A: Renewable energy assets tend to incur higher interest rates than regular assets due to the banks’ lack of understanding of these technologies. Therefore, green bonds will likely be used first for project refinancing. When companies refinance their assets through green bonds, they can get lower interest rates, which is a major advantage for issuers. Green bonds are usually oversubscribed because investors are highly interested in going green and diversifying their portfolios, which effectively translates to a bigger pool of investors. This was the case for NAFINSA. The successful results achieved by NAFINSA’s green bonds made us positive about the launching of Mexico’s green bond market as over 40 percent of the bonds were acquired by Mexican investors even though they were issued in the US. The rest were taken by foreign investors, including a large percentage of European companies. Through these bonds, NAFINSA managed to expand its investor base, which is a desirable outcome for any issuer.

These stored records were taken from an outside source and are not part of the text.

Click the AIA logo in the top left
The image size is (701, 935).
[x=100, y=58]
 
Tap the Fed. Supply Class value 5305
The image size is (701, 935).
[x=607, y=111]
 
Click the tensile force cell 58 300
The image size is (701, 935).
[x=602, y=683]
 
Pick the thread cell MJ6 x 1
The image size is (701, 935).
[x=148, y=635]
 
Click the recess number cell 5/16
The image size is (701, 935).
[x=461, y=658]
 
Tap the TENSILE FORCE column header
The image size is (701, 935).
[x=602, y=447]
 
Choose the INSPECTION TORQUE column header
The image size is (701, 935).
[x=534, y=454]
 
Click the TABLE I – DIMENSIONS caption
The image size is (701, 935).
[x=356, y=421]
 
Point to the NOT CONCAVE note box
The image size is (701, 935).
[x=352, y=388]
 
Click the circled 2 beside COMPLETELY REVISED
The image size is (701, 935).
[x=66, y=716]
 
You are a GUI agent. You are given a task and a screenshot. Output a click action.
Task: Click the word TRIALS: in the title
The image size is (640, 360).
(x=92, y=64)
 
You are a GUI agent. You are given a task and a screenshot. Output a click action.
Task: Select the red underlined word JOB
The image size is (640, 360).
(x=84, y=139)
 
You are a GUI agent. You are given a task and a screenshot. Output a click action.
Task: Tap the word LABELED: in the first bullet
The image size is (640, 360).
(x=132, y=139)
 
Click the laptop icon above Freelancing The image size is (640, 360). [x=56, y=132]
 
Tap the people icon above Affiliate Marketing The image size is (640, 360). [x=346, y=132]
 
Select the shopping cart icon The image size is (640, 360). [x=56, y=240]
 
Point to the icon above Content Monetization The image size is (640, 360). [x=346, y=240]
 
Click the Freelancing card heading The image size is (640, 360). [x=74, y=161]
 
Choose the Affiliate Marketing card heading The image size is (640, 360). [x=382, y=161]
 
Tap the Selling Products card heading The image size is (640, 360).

Q: What types of investors do you expect will participate in the country’s green bonds market?
A: The main drivers will be development banks at first, followed by the government. Later, we expect to see mostly institutional investors, like pension funds (AFOREs), insurance companies and some private investment funds. Insurance companies in particular will represent an important pool of investment as they are willing to diversify their portfolios out of brown assets. Corporate green bonds would be the final stage of the green bond market and will take longer to develop but it is an unstoppable trend.